SUNNYSIDE — At its 13th remote meeting since the COVID-19 restrictions began, the city council approved a hotly contested public camping ordinance denoting not only where people can camp inside the city but how they may camp on public property.
Council voted 7-0 to approve the ordinance, but several like Councilman Mike Farmer were not impressed by the lack of teeth in the new law.
The ordinance spells out the penalties for illegal camping - upwards of a $1,000 fine - for enforcement of the encampments, mechanisms for clean-up and removal of unauthorized encampments, and enforcement of all of the above will be suspended when no meaningful shelter alternative for homeless individuals are available, City Manager Martin Casey explained, per the Ninth District Court’s decision in Martin v. Boise case.
“I’m disappointed in this ordinance,” declared Councilman Mike Farmer, who has originally brought up the idea to have a city policy to deal with the clean-up and removal of homeless in downtown areas.
“I understand the legality of the situation, but I feel more research must be done to make it stronger.” Farmer conceded, “I’m guessing it is a starting place.”
The ordinance came about when public concern about an encampment of homeless people were raised earlier this year. By July, the business owners in the area had reached out to councilmen and city hall to have the people removed from the public parking lot located on South Seventh Street.

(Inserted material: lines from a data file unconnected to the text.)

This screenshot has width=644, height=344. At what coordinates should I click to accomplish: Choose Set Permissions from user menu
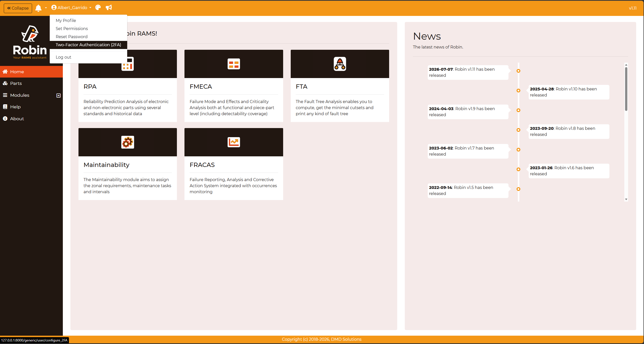coord(72,29)
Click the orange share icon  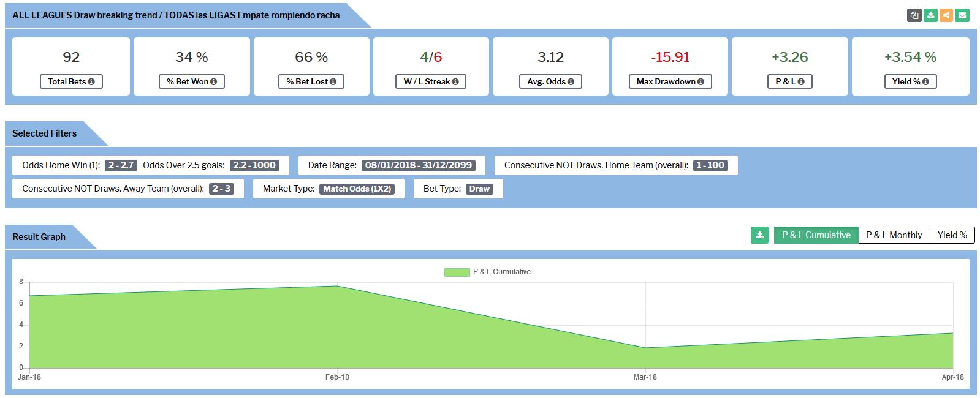946,15
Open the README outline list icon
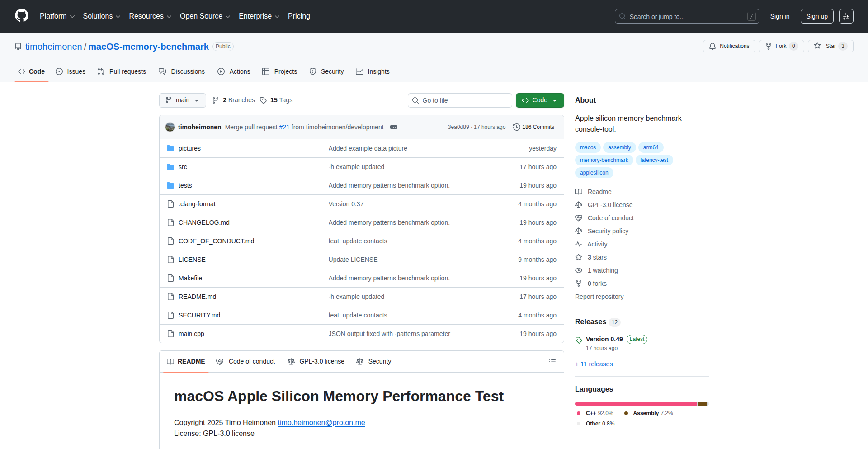The image size is (868, 449). pyautogui.click(x=552, y=362)
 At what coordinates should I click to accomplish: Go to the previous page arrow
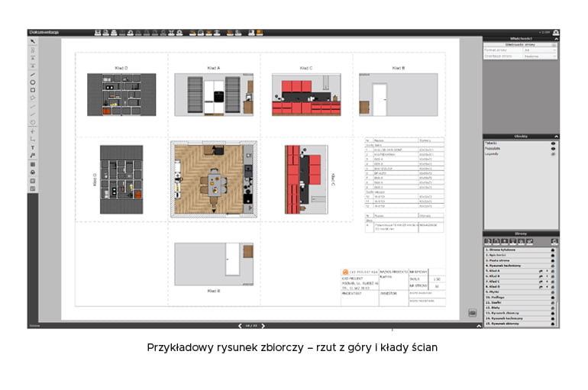[239, 326]
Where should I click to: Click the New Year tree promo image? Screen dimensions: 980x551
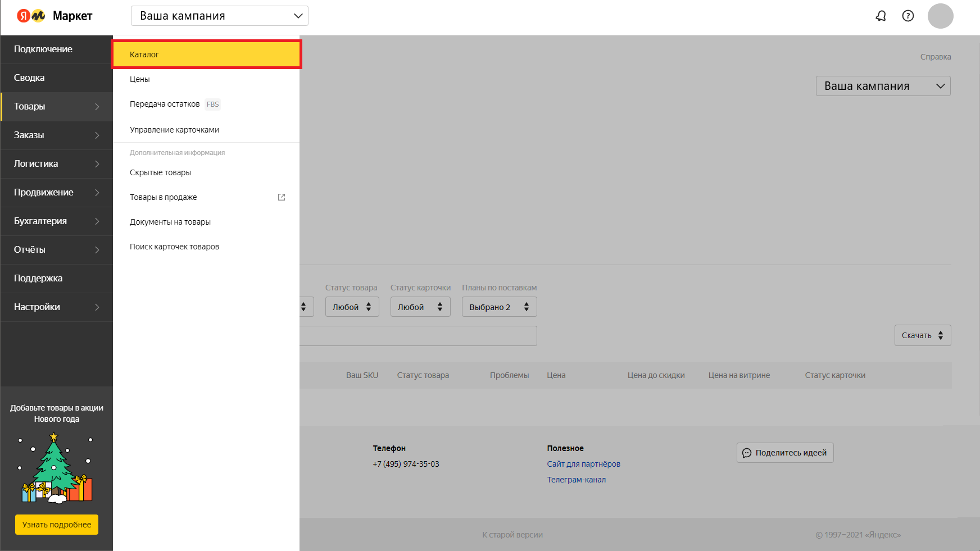(56, 467)
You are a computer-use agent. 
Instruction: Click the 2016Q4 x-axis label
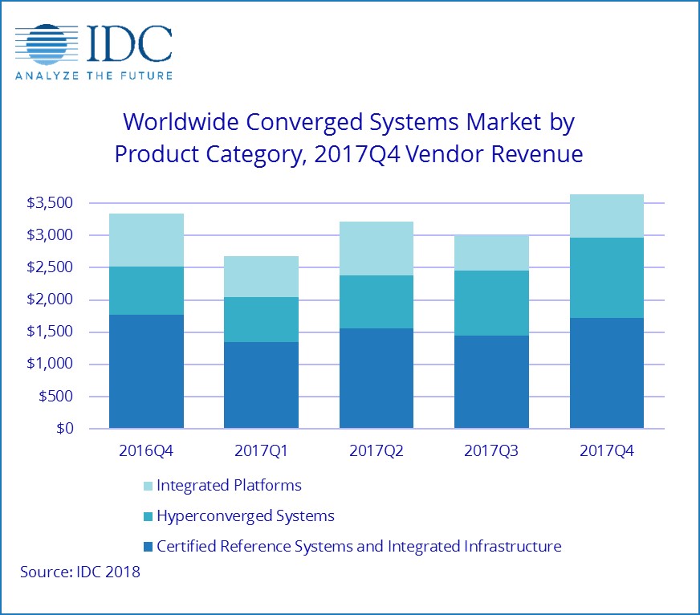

Some had already taken it upon themselves to work with the homeless individuals to seek what they might need to get into more suitable housing situations.
“So basically, the homeless can still pitch a tent in the park,” queried Farmer.
“Long answer short – yes,” Casey admitted.
Casey also told the council Monday, Aug. 24, that overtures to the Yakima County Homeless Network have resulted in one family living at the parking lot being relocated to Yakima. A second individual was also being help by the Network, he reported.